Saved data entries

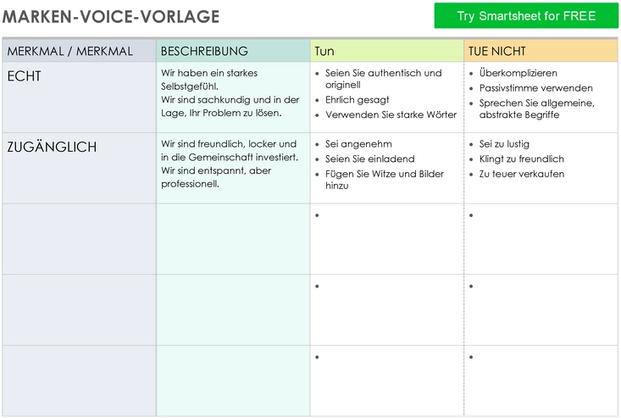Click the 'Sei angenehm' bullet item
621x418 pixels.
coord(358,144)
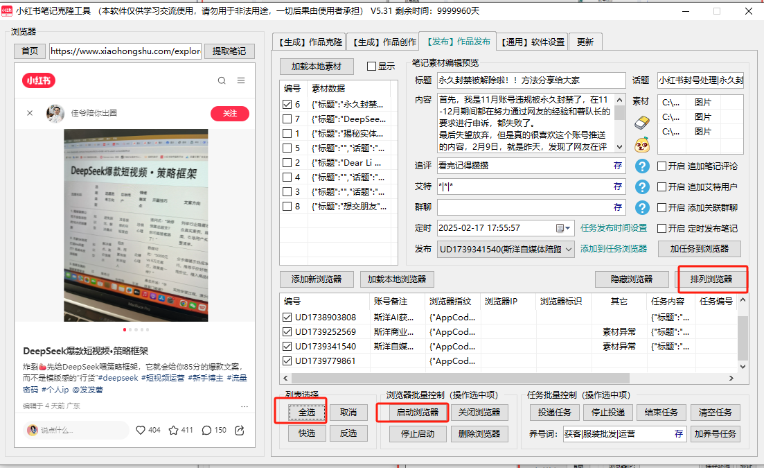Viewport: 764px width, 468px height.
Task: Open comments via the speech bubble icon
Action: (206, 430)
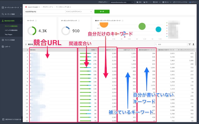This screenshot has height=124, width=199.
Task: Select Top Pages in the sidebar
Action: pos(8,34)
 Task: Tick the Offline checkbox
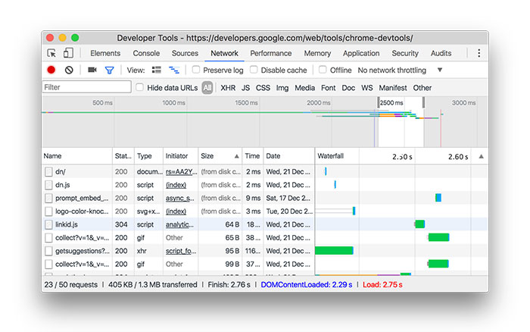point(323,70)
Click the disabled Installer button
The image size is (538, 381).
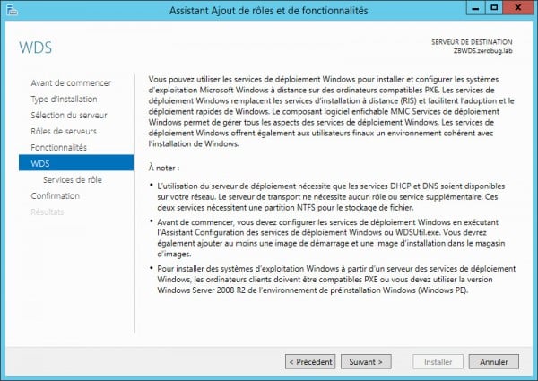click(x=438, y=362)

### TASK DETAILS
Retype the lines starting with the one that holds "Task: Tick the Offline checkbox" and ending with the last line of the data above, both included; skip the pictures.

### SOLUTION FOR THIS PROBLEM
 Task: Tick the Offline checkbox
point(323,70)
Click the disabled Installer button
The image size is (538, 381).
click(x=438, y=362)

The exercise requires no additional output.